Magic Block - Delegation Program - Magic Block

1. Introduction

Magic Block engaged Halborn to conduct a security assessment on their Delegation Solana program beginning on March 10th, 2025, and ending on March 28th, 2025. The security assessment was scoped to the Solana program provided in magicblock-labs/delegation-program GitHub repository. Commit hashes and further details can be found in the Scope section of this report.

This Delegation Program lets Solana smart contracts hand off their PDAs to an off-chain “ephemeral rollup” for fast updates. While delegated, the program enforces ownership locks and tracks changes, then finalizes them on-chain so the mainnet state stays consistent.

It supports creating ephemeral balances (temporary escrow accounts), delegating/undelegating program accounts, committing off-chain data, and finalizing rollup results.

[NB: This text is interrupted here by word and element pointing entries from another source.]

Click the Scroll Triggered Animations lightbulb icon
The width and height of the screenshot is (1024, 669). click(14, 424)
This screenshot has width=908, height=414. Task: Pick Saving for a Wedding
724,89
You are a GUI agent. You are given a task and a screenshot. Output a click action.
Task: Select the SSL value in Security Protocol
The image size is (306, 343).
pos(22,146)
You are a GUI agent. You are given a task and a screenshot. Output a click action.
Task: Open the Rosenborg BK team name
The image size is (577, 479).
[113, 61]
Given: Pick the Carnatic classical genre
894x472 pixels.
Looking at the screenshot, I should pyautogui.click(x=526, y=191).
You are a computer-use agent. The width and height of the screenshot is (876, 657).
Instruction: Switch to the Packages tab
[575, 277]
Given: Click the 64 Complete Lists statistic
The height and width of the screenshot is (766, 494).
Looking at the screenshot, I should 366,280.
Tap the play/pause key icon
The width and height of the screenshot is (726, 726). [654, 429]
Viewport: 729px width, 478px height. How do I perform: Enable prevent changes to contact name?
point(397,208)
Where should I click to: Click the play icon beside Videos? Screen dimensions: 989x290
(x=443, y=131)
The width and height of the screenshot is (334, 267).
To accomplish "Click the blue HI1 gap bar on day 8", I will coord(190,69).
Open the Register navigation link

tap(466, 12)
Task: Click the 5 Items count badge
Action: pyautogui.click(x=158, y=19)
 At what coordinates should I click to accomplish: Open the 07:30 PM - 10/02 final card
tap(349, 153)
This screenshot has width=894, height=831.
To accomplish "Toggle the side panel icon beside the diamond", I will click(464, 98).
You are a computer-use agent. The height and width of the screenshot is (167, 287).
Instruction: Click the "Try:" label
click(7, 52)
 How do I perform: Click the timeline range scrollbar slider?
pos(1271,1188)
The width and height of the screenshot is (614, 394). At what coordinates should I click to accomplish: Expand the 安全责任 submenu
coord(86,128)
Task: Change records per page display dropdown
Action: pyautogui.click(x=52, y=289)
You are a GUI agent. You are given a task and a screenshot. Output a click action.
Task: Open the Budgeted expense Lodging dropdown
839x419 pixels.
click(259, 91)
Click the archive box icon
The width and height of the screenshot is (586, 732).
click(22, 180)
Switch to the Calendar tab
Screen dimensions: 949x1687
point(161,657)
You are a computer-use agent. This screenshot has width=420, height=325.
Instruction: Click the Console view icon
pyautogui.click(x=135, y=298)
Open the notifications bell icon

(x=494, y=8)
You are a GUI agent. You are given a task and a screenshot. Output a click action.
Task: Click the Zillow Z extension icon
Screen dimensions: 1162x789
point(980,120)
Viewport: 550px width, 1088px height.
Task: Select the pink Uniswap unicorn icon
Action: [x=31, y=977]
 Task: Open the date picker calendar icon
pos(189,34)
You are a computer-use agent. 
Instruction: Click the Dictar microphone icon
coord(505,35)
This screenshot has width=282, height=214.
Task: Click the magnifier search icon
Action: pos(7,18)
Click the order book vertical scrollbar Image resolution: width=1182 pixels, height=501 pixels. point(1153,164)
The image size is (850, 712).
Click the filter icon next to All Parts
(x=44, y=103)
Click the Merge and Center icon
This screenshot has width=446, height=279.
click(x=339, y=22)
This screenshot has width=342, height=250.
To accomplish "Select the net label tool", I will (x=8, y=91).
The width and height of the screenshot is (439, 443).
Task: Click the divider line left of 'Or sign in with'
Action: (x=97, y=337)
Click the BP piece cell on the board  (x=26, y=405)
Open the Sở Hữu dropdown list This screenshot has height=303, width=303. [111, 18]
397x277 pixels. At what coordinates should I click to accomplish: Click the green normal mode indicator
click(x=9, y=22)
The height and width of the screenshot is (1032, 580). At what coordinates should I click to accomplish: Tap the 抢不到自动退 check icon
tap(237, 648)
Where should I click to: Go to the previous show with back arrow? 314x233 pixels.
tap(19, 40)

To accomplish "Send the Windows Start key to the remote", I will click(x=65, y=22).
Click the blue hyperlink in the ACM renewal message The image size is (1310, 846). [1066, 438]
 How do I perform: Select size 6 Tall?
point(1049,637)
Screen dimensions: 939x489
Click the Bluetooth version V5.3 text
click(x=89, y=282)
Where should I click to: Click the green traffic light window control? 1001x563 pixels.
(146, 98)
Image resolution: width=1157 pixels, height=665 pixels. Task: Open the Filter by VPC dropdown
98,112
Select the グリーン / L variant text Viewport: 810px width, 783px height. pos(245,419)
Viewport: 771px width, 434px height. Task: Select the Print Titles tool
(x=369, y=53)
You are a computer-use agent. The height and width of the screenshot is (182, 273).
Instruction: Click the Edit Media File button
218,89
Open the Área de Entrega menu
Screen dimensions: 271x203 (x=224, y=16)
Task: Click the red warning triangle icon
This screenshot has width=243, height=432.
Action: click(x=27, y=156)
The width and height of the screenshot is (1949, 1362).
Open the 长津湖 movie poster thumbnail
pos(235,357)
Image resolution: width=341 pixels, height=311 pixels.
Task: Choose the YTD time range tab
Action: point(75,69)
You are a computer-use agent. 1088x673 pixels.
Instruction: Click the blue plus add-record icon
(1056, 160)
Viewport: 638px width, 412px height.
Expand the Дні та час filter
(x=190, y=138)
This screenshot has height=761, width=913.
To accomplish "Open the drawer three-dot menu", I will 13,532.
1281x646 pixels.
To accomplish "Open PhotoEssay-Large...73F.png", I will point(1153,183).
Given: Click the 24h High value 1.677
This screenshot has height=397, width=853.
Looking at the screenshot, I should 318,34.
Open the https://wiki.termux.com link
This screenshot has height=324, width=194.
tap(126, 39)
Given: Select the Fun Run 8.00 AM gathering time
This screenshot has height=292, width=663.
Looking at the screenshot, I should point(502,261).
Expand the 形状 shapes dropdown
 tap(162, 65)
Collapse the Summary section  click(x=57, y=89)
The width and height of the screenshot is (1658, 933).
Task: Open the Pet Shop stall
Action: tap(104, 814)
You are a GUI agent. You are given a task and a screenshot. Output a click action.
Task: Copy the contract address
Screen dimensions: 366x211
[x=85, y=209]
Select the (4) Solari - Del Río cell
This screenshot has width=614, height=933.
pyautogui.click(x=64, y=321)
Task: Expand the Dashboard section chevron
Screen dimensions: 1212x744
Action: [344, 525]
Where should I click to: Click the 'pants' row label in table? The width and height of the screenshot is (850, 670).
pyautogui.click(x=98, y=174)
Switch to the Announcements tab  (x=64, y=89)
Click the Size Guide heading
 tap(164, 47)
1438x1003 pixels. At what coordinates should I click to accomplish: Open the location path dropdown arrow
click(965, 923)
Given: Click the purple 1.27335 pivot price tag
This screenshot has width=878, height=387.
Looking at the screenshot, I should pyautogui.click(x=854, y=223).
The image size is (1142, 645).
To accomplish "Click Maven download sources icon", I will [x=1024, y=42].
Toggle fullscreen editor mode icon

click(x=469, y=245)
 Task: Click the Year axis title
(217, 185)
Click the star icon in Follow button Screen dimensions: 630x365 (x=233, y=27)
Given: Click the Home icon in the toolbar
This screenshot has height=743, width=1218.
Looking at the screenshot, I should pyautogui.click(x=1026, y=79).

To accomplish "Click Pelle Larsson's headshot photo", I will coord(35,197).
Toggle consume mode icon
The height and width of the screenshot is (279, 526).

Fees are handled through two vaults—one for protocol fees and one for each validator’s fees—both governed by an admin or the program upgrade authority.

This design gives high-throughput advantages without compromising on Solana’s security model, enabling dApps to scale off-chain while retaining the trust guarantees and atomic settlement of L1.

2. Assessment Summary

Halborn was provided 15 days for the engagement and assigned one full-time security engineer to review the security of the Solana Program in scope. The engineer is a blockchain and smart contract security expert with advanced smart contract hacking skills, and deep knowledge of multiple blockchain protocols.

The purpose of the assessment is to:

• Identify potential security issues within the Delegation Solana Program.

• Ensure that the program's functionality operates as intended.

  
  

In summary, Halborn identified some improvements to reduce the likelihood and impact of risks, which were addressed or acknowledged by the Magic Block team: 

• Consider using a multi-signature wallet or multi-step upgradeable authority approach for enhanced resilience. Additionally, store the admin key in a config account that can be updated, rather than hard-coding a Pubkey as a protocol constant.

• Implement robust verification logic in verify.rs (e.g., cryptographic proof checks, signature validations, or protocol invariants). Additionally, remove the TODO placeholder once real checks are in place. Ensure the function fails if the new state data is malformed or violates any business-critical constraints.

• Add an authorization check so only a recognized admin or multi-signature wallet can create the protocol fees vault.

3. Test Approach and Methodology

Halborn performed a combination of a manual review of the source code and automated security testing to balance efficiency, timeliness, practicality, and accuracy in regard to the scope of the program assessment. While manual testing is recommended to uncover flaws in business logic, processes, and implementation; automated testing techniques help enhance coverage of programs and can quickly identify items that do not follow security best practices.

The following phases and associated tools were used throughout the term of the assessment:

• Research into the architecture, purpose, and use of the platform.

• Manual program source code review to identify business logic issues.

• Mapping out possible attack vectors.

• Thorough assessment of safety and usage of critical Rust variables and functions in scope that could lead to arithmetic vulnerabilities.

• Scanning dependencies for known vulnerabilities (cargo audit).

• Local runtime testing (solana-test-framework).